== EXERCISE DETAILS ==
Nothing may be left out, so copy every entry exactly.

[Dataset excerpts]
****************************************

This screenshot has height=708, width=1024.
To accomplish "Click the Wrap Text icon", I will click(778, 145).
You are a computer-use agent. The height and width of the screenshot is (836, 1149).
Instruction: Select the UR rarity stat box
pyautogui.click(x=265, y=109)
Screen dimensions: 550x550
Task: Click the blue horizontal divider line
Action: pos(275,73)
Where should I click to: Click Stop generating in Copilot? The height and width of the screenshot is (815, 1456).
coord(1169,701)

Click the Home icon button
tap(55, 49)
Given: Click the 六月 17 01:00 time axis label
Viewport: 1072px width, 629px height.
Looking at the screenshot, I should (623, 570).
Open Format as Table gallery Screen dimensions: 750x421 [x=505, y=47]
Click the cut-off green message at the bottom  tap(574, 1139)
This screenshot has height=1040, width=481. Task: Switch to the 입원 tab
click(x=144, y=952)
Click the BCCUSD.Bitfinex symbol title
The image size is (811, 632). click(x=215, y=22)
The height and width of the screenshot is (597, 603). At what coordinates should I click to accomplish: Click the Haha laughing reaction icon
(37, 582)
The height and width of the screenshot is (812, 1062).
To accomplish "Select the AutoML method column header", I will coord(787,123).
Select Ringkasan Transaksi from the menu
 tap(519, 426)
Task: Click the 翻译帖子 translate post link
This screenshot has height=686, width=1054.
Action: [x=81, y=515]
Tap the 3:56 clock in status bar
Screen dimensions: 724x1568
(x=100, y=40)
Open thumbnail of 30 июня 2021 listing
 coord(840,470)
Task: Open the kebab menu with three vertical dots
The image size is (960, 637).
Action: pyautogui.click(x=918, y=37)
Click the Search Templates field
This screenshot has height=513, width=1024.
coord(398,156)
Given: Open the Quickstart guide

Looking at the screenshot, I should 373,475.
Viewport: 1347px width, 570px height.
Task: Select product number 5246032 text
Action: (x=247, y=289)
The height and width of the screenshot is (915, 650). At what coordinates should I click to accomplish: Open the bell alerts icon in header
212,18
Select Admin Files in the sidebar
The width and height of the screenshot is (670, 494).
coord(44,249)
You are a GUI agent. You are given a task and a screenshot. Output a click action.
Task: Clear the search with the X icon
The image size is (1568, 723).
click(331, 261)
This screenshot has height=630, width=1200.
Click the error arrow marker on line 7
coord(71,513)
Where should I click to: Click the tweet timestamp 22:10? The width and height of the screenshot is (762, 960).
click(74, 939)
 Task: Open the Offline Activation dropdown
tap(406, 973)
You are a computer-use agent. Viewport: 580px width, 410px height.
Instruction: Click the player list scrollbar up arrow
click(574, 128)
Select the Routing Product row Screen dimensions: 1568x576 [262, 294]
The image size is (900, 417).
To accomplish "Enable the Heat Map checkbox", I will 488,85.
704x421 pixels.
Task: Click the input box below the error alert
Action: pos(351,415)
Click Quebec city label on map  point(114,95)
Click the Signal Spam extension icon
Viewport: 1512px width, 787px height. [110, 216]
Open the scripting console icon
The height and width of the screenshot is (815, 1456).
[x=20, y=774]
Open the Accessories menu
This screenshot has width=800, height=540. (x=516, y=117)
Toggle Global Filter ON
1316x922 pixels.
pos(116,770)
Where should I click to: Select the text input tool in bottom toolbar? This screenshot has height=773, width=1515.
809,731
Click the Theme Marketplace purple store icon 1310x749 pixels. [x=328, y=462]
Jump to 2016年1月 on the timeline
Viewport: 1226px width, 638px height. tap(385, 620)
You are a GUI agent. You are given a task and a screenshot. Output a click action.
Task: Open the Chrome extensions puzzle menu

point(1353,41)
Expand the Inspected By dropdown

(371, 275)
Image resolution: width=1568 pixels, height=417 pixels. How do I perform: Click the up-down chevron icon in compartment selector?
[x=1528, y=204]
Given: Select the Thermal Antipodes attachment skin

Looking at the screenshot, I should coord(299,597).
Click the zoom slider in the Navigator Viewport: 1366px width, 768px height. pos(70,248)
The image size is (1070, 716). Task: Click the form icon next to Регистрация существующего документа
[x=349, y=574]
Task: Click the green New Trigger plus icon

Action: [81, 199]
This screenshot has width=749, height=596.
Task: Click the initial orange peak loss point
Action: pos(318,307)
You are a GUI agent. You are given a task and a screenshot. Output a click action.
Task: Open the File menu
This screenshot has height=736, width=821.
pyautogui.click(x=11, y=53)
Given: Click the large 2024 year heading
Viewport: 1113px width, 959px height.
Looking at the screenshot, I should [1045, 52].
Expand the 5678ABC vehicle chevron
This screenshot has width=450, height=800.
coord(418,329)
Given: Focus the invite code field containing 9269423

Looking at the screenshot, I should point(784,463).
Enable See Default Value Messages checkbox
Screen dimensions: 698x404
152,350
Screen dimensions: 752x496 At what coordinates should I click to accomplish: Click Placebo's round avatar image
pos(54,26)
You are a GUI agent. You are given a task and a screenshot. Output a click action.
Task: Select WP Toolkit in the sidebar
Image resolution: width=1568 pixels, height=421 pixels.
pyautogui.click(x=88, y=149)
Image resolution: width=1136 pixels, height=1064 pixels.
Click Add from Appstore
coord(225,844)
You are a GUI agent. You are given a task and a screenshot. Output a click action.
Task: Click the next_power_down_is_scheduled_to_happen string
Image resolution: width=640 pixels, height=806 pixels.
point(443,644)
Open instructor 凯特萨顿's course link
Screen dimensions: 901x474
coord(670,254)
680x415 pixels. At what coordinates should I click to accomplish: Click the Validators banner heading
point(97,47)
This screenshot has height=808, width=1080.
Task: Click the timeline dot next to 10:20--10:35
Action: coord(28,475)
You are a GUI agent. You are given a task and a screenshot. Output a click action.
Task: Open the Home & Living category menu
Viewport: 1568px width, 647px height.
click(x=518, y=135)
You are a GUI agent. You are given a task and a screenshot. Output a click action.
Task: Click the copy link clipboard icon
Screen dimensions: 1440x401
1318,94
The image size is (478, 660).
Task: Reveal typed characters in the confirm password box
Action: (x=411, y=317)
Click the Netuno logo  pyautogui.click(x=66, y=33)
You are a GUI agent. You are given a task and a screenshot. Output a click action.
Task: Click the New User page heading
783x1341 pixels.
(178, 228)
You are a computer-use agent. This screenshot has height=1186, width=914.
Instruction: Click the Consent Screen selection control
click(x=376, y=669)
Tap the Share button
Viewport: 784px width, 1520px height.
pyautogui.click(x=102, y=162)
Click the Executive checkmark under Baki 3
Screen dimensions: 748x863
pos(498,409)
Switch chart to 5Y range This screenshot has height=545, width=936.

****************************************

== ANSWER ==
This screenshot has height=708, width=1024.
To accomplish "Click the Wrap Text icon", I will click(778, 145).
You are a computer-use agent. The height and width of the screenshot is (836, 1149).
Instruction: Select the UR rarity stat box
pyautogui.click(x=265, y=109)
Screen dimensions: 550x550
Task: Click the blue horizontal divider line
Action: pos(275,73)
Where should I click to: Click Stop generating in Copilot? The height and width of the screenshot is (815, 1456).
coord(1169,701)

Click the Home icon button
tap(55, 49)
Given: Click the 六月 17 01:00 time axis label
Viewport: 1072px width, 629px height.
Looking at the screenshot, I should (623, 570).
Open Format as Table gallery Screen dimensions: 750x421 [x=505, y=47]
Click the cut-off green message at the bottom  tap(574, 1139)
This screenshot has height=1040, width=481. Task: Switch to the 입원 tab
click(x=144, y=952)
Click the BCCUSD.Bitfinex symbol title
The image size is (811, 632). click(x=215, y=22)
The height and width of the screenshot is (597, 603). At what coordinates should I click to accomplish: Click the Haha laughing reaction icon
(37, 582)
The height and width of the screenshot is (812, 1062).
To accomplish "Select the AutoML method column header", I will coord(787,123).
Select Ringkasan Transaksi from the menu
 tap(519, 426)
Task: Click the 翻译帖子 translate post link
This screenshot has height=686, width=1054.
Action: [x=81, y=515]
Tap the 3:56 clock in status bar
Screen dimensions: 724x1568
(x=100, y=40)
Open thumbnail of 30 июня 2021 listing
 coord(840,470)
Task: Open the kebab menu with three vertical dots
The image size is (960, 637).
Action: pyautogui.click(x=918, y=37)
Click the Search Templates field
This screenshot has height=513, width=1024.
coord(398,156)
Given: Open the Quickstart guide

Looking at the screenshot, I should 373,475.
Viewport: 1347px width, 570px height.
Task: Select product number 5246032 text
Action: (x=247, y=289)
The height and width of the screenshot is (915, 650). At what coordinates should I click to accomplish: Open the bell alerts icon in header
212,18
Select Admin Files in the sidebar
The width and height of the screenshot is (670, 494).
coord(44,249)
You are a GUI agent. You are given a task and a screenshot. Output a click action.
Task: Clear the search with the X icon
The image size is (1568, 723).
click(331, 261)
This screenshot has height=630, width=1200.
Click the error arrow marker on line 7
coord(71,513)
Where should I click to: Click the tweet timestamp 22:10? The width and height of the screenshot is (762, 960).
click(74, 939)
 Task: Open the Offline Activation dropdown
tap(406, 973)
You are a computer-use agent. Viewport: 580px width, 410px height.
Instruction: Click the player list scrollbar up arrow
click(574, 128)
Select the Routing Product row Screen dimensions: 1568x576 [262, 294]
The image size is (900, 417).
To accomplish "Enable the Heat Map checkbox", I will 488,85.
704x421 pixels.
Task: Click the input box below the error alert
Action: pos(351,415)
Click Quebec city label on map  point(114,95)
Click the Signal Spam extension icon
Viewport: 1512px width, 787px height. [110, 216]
Open the scripting console icon
The height and width of the screenshot is (815, 1456).
[x=20, y=774]
Open the Accessories menu
This screenshot has width=800, height=540. (x=516, y=117)
Toggle Global Filter ON
1316x922 pixels.
pos(116,770)
Where should I click to: Select the text input tool in bottom toolbar? This screenshot has height=773, width=1515.
809,731
Click the Theme Marketplace purple store icon 1310x749 pixels. [x=328, y=462]
Jump to 2016年1月 on the timeline
Viewport: 1226px width, 638px height. tap(385, 620)
You are a GUI agent. You are given a task and a screenshot. Output a click action.
Task: Open the Chrome extensions puzzle menu

point(1353,41)
Expand the Inspected By dropdown

(371, 275)
Image resolution: width=1568 pixels, height=417 pixels. How do I perform: Click the up-down chevron icon in compartment selector?
[x=1528, y=204]
Given: Select the Thermal Antipodes attachment skin

Looking at the screenshot, I should coord(299,597).
Click the zoom slider in the Navigator Viewport: 1366px width, 768px height. pos(70,248)
The image size is (1070, 716). Task: Click the form icon next to Регистрация существующего документа
[x=349, y=574]
Task: Click the green New Trigger plus icon

Action: [81, 199]
This screenshot has width=749, height=596.
Task: Click the initial orange peak loss point
Action: pos(318,307)
You are a GUI agent. You are given a task and a screenshot. Output a click action.
Task: Open the File menu
This screenshot has height=736, width=821.
pyautogui.click(x=11, y=53)
Given: Click the large 2024 year heading
Viewport: 1113px width, 959px height.
Looking at the screenshot, I should [1045, 52].
Expand the 5678ABC vehicle chevron
This screenshot has width=450, height=800.
coord(418,329)
Given: Focus the invite code field containing 9269423

Looking at the screenshot, I should point(784,463).
Enable See Default Value Messages checkbox
Screen dimensions: 698x404
152,350
Screen dimensions: 752x496 At what coordinates should I click to accomplish: Click Placebo's round avatar image
pos(54,26)
You are a GUI agent. You are given a task and a screenshot. Output a click action.
Task: Select WP Toolkit in the sidebar
Image resolution: width=1568 pixels, height=421 pixels.
pyautogui.click(x=88, y=149)
Image resolution: width=1136 pixels, height=1064 pixels.
Click Add from Appstore
coord(225,844)
You are a GUI agent. You are given a task and a screenshot. Output a click action.
Task: Click the next_power_down_is_scheduled_to_happen string
Image resolution: width=640 pixels, height=806 pixels.
point(443,644)
Open instructor 凯特萨顿's course link
Screen dimensions: 901x474
coord(670,254)
680x415 pixels. At what coordinates should I click to accomplish: Click the Validators banner heading
point(97,47)
This screenshot has height=808, width=1080.
Task: Click the timeline dot next to 10:20--10:35
Action: coord(28,475)
You are a GUI agent. You are given a task and a screenshot. Output a click action.
Task: Open the Home & Living category menu
Viewport: 1568px width, 647px height.
click(x=518, y=135)
You are a GUI agent. You are given a task and a screenshot. Output a click action.
Task: Click the copy link clipboard icon
Screen dimensions: 1440x401
1318,94
The image size is (478, 660).
Task: Reveal typed characters in the confirm password box
Action: (x=411, y=317)
Click the Netuno logo  pyautogui.click(x=66, y=33)
You are a GUI agent. You are given a task and a screenshot. Output a click action.
Task: Click the New User page heading
783x1341 pixels.
(178, 228)
You are a computer-use agent. This screenshot has height=1186, width=914.
Instruction: Click the Consent Screen selection control
click(x=376, y=669)
Tap the Share button
Viewport: 784px width, 1520px height.
pyautogui.click(x=102, y=162)
Click the Executive checkmark under Baki 3
Screen dimensions: 748x863
pos(498,409)
Switch chart to 5Y range This screenshot has height=545, width=936.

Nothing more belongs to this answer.